Eicosanoids and cancer

Abstract

Eicosanoids are 20-carbon bioactive lipids derived from the metabolism of polyunsaturated fatty acids, which can modulate various biological processes including cell proliferation, adhesion and migration, angiogenesis, vascular permeability and inflammatory responses. In recent years, studies have shown the importance of eicosanoids in the control of physiological and pathological processes associated with several diseases, including cancer. The polyunsaturated fatty acid predominantly metabolized to generate 2-series eicosanoids is arachidonic acid, which is the major n-6 polyunsaturated fatty acid found in animal fat and in the occidental diet. The three main pathways responsible for metabolizing arachidonic acid and other polyunsaturated fatty acids to generate eicosanoids are the cyclooxygenase, lipoxygenase and P450 epoxygenase pathways. Inflammation plays a decisive role in various stages of tumor development including initiation, promotion, invasion and metastasis. This review will focus on studies that have investigated the role of prostanoids and lipoxygenase-derived eicosanoids in the development and progression of different tumors, highlighting the findings that may provide insights into how these eicosanoids can influence cell proliferation, cell migration and the inflammatory process. A better understanding of the complex role played by eicosanoids in both tumor cells and the tumor microenvironment may provide new markers for diagnostic and prognostic purposes and identify new therapeutic strategies in cancer treatment.

Figure 1

General overview of series-2 prostanoid biosynthesis. After being released from membrane phospholipids (PLs) by the action of cytosolic phospholipase A₂ (cPLA₂), arachidonic acid is converted by cyclooxygenase 1 or 2 (COX1 or COX2) to an unstable intermediate, prostaglandin H₂ (PGH₂), which is rapidly converted to the PGs PGE₂, PGD₂, PGF_2α, PGI₂, and thromboxane A₂ by their specific synthases. Membrane PL cleavage also results in the release of lysophosphatidylcholine, which can be converted to platelet-activating factor (PAF). Prostanoids, thromboxanes and PAF are then released from the cell and can exert a wide range of actions mediated by binding to their specific G protein-coupled receptors, EP1–4, DP1–2, FP, IP, TP and PAFR.

Figure 2

General overview of leukotriene biosynthesis. After being released from membrane phospholipids (PLs) by the action of cytosolic phospholipase A₂ (cPLA₂), arachidonic acid is converted by the lipoxygenases (LOXs) 5-LOX, 12-LOX and 15-LOX-1 or 15-LOX-2 to the corresponding hydroperoxyeicosatetraenoic acid (HpETE) - 5-HpETE, 12-HpETE or 15-HpETE. These are rapidly converted to hydroxyeicosatetraenoic acids (HETEs) - 5-HETE, 12-HETE and 15-HETE. In addition, 5-HpETE is catalyzed by 5-LOX to form the unstable leukotriene LTA₄, which, through the action of LTA₄ hydrolase, results in the synthesis of LTB₄. Alternatively, LTA₄ can be converted into the cysteinyl leukotriene LTC₄ by the action of LTC₄ synthase.
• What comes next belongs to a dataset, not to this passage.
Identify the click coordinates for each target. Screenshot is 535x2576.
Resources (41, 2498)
LTC₄ can then be converted to LTD₄ and LTE₄. Linoleic acid (LA) can be metabolized by 15-LOX producing 13-hydroperoxyoctadecadienoic acid (13-HpODE), which is then metabolized to 13-hydroxyoctadecadienoic acid (13-HODE). 15-HpETE can also be catalyzed by 5-LOX, often transcellularly, to produce lipoxin A₄ (LXA₄). Leukotrienes and HETEs are then released from the cell and can exert a wide range of actions mediated by binding to their specific receptors, BLT1-BLT2, CysLTR1-CysLTR2 and 12-HETER.